NCES/NISS Task Force on Computer Adaptive Testing for Longitudinal Studies

Research Project

The Task Force was convened to consider the utilization of Computer Adaptive Testing in NCES longitudinal studies in general and in HSLS-09 in particular. Computer Adaptive Testing (CAT) is distinguished by the adaptive selection of items for an individual test-taker based on previously collected external information and on responses to earlier items.

The challenge in any educational assessment is simultaneously to maximize the information gathered through testing both for individuals and for groups, to optimize the efficiency of the testing process, and to create a resource database for the study of educational issues, practices and outcomes.

The Task Force considered the consequences of individualized selection of items based on a test-taker’s response to earlier questions. Aspects of assessment that are affected include the basic structure of items and item sequences, the process of item development, scoring and score analysis. Aspects of implementation that are affected involve the mode of test presentation, data capture, data storage, data file structure and curating of data. Therefore, the Task Force examined each of these aspects of CAT as they would be important for longitudinal studies such as NCES undertakes. Following extensive deliberations, the Task Force reached four primary conclusions.

Conclusions

The overall conclusions of the Task Force are that:

  • CAT is feasible, because of technological advances, as well as students’ facility with computers;
  • CAT is desirable, reflecting the evolution of education mechanisms, practices and goals;
  • CAT is effective, often uniquely so, in the face of time limitations and other practical constraints;
  • HSLS-09 is an appropriate entry point to CAT for NCES, because of its longitudinal nature and because its assessments are not used for evaluative purposes.

Principal Findings

Adaptive Computer-based Testing

CAT is a particular form of computer-based testing (CBT), which is now a mature, well-tested set of technologies. In particular, “paper” testing does not offer advantages in regard to issues such as:

  1. Use of interactive items,
  2. Opportunity to assess e-learning and e–learning processes,
  3. Options to present information over time to evaluate the new information and reevaluate earlier information,
  4. Opportunity to assess attentiveness and /or the incorporation of mechanisms to improve attentiveness, or
  5. Security of information, both to minimize data loss and to immediately recapture lost or inconsistent information (rather than by means of recalls or repeated visits), with careful attention to computer security especially vis-à-vis information transfer.

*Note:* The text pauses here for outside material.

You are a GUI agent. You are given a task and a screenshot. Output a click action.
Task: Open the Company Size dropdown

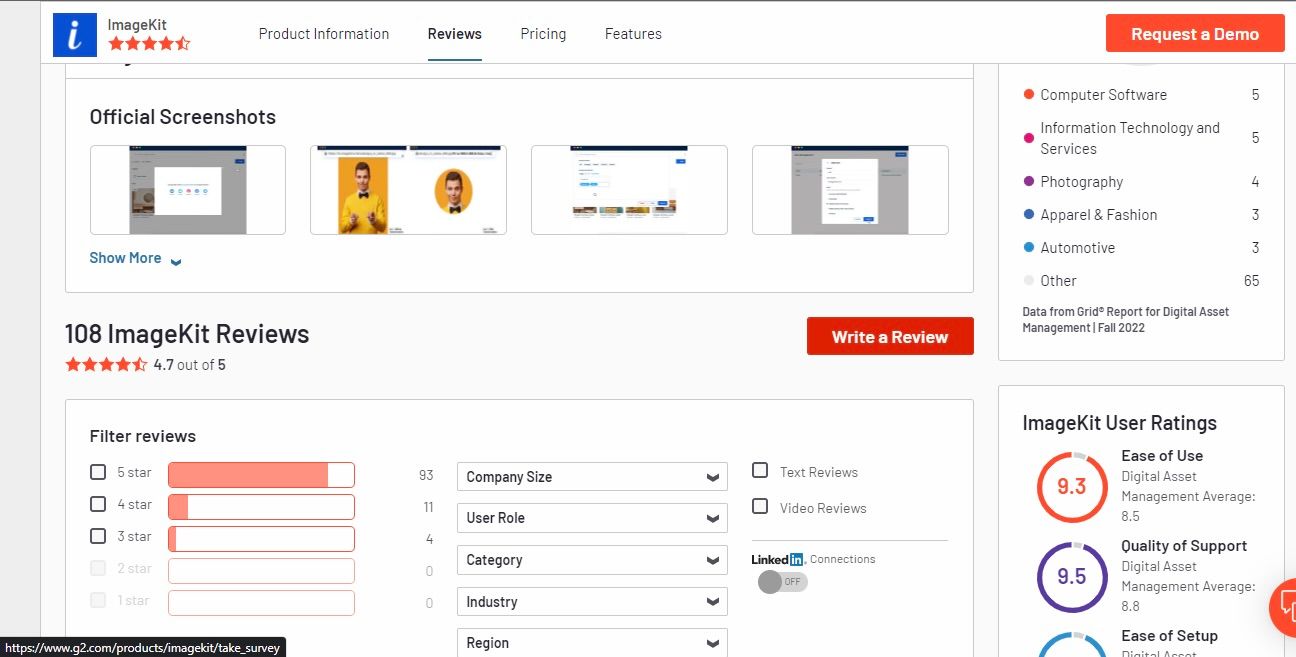pyautogui.click(x=592, y=477)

CAT is appropriate for broad assessments requiring comparable precision over a fairly wide range of performance, or being widely used for analysis, including analyses of subsets of data or of subgoups of the population. Longitudinal studies typically have both these attributes. Another principal advantage of CAT is efficiency in terms of students’ limited assessment time (or an equivalent improvement in scoring precision). Various types of adaptive designs (i.e., two-stage adaptive designs, item adaptive designs, testlet adaptive designs, or variants of these) carry different relative advantages. The choice in a particular instance depends on the specific assessment goals, the structure of the test and the time available for the test administration.

A major advantage of CAT is that adaptation can occur with respect to both previous responses as well as information from external sources (student background and history, previous assessment results,…). By integrating this external information into the design, CAT may be able to provide acceptable precision even in the ever-shorter available assessment times, e.g., by sharpening the “zero-th” stage process to identify approximately correctly the student’s performance level to initiate testlets closer to the actual (true) performance level.

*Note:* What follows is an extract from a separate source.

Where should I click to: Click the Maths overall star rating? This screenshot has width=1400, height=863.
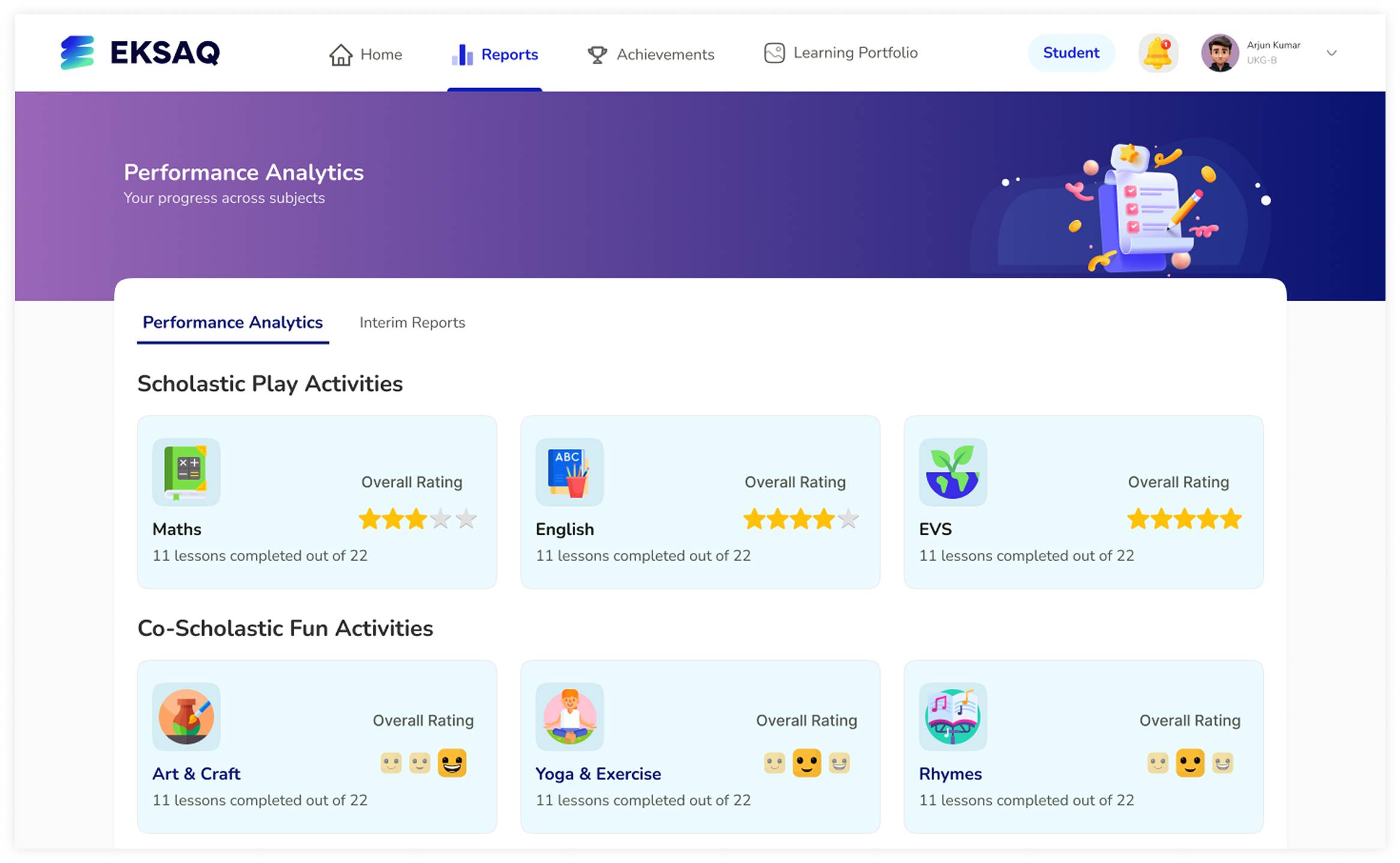(x=417, y=519)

Computerized adaptive testing requires an early commitment to an adaptive form. Item construction and item calibration in computer-administered form need to precede or proceed in parallel with formulation of the adaptive structure and then the algorithm development. Software development also requires early decision about platform(s), security requirements, ancillary features (such as monitoring attentiveness), data transmission verifications and the ultimate database structure. The ultimate benefit with this early preparation is streamlining the compilation of the data base by minimizing difficulties in data transmission, data editing and data base creation.

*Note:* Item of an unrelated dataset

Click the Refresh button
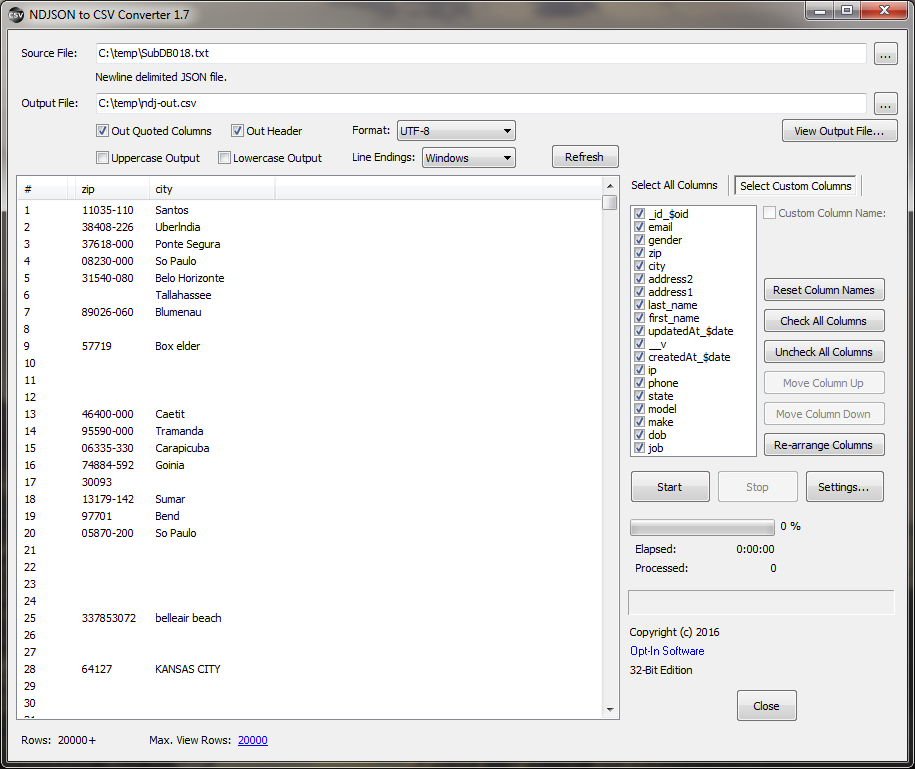 [584, 157]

CBT, including CAT, can be conducted on-site, or remotely using the World Wide Web. The use of secure internet data transmission is usually crucial and feasible. In contrast, web-based test administration (remote or on-site) is seriously flawed, carrying with it the potential of many costly difficulties that have not yet been resolved. These range from coordination of administration to security of items and responses, authentication of test-takers’ identities, adequacy/equivalence of multiple platforms, as well as disruptions to internet performance and other problems outside the control of the test administration staff.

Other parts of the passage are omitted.